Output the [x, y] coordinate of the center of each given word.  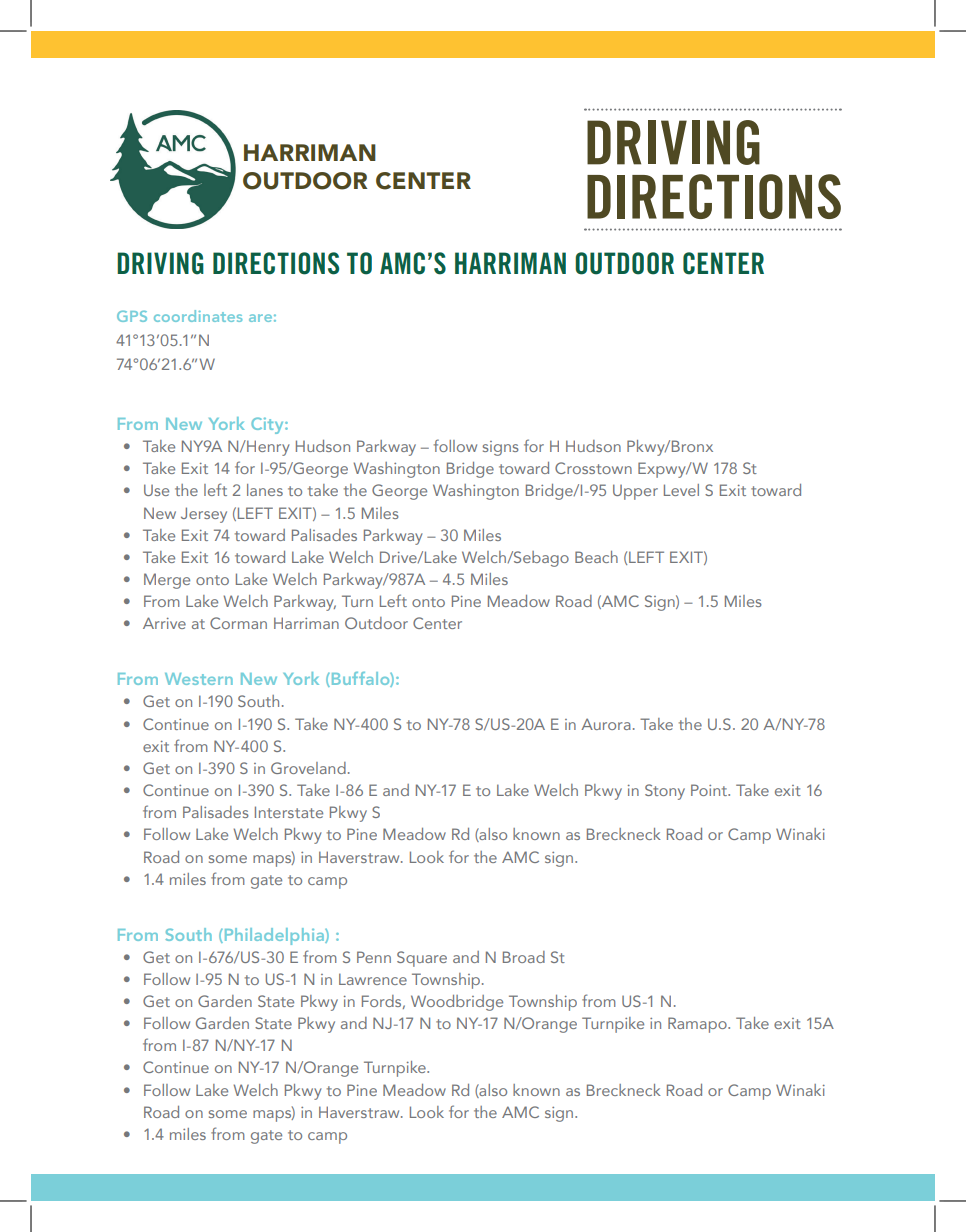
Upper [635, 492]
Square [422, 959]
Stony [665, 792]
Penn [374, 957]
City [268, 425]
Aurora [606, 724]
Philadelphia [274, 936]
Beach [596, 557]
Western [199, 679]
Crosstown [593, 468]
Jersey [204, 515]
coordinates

● TASK: Please offset every coordinate in the answers by -104, then write out again the part of the items that opens with the line containing "Square [422, 959]" and runs through the end of the items, keeping each line's wording.

● SOLUTION TO THE PROBLEM:
Square [318, 855]
Stony [561, 688]
Penn [270, 853]
City [164, 321]
Aurora [502, 620]
Philadelphia [170, 832]
Beach [492, 453]
Western [95, 575]
Crosstown [489, 364]
Jersey [100, 411]
coordinates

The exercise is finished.